(DATA begins)

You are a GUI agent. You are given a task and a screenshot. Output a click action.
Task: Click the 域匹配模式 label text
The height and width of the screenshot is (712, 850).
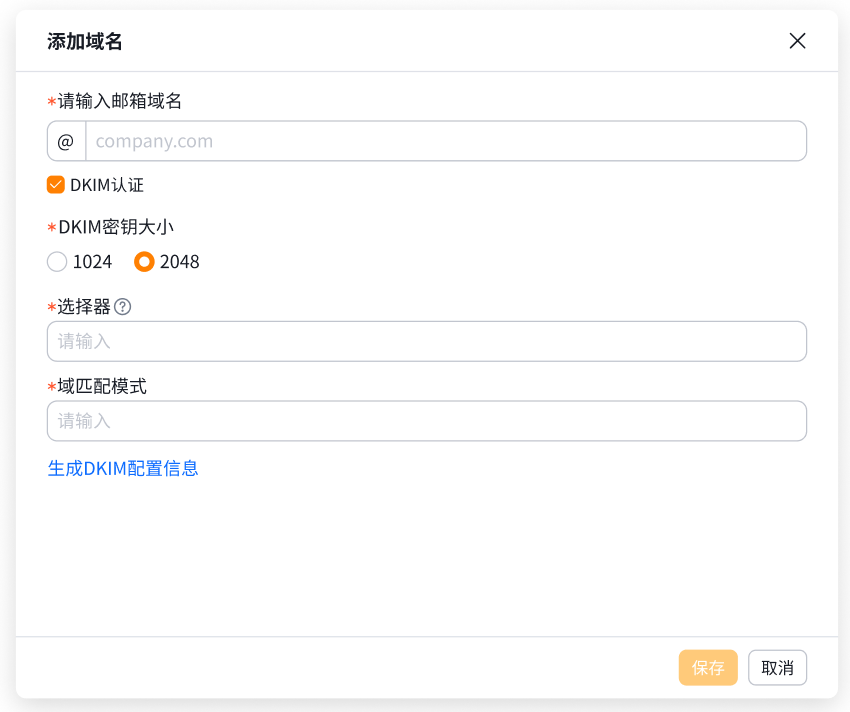pos(102,386)
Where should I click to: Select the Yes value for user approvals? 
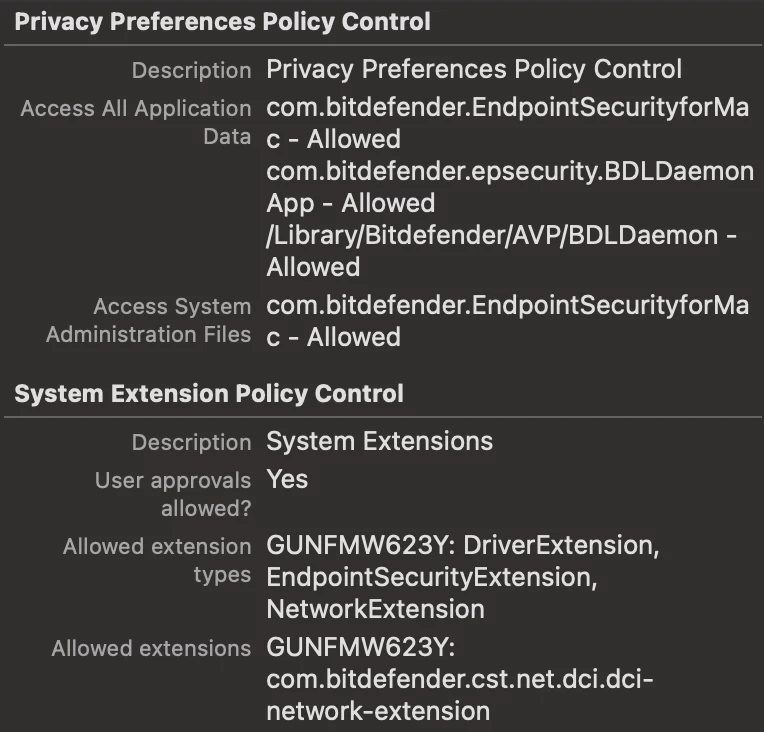point(287,479)
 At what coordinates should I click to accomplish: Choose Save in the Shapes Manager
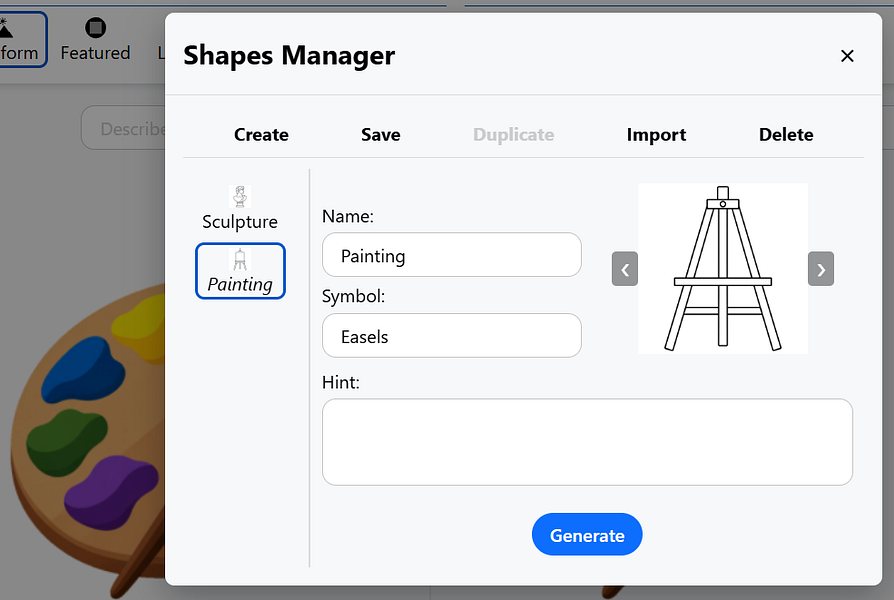(x=380, y=135)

(DATA ends)

# ASSIGNMENT
Write out only the lines from the one that contains "Task: Click the 域匹配模式 label text" through the last line of the records above, both included, word for word and without the pictures.

# ANSWER TO THE EXERCISE
Task: Click the 域匹配模式 label text
The height and width of the screenshot is (712, 850).
pos(102,386)
Where should I click to: Select the Yes value for user approvals? 
point(287,479)
 At what coordinates should I click to accomplish: Choose Save in the Shapes Manager
(x=380, y=135)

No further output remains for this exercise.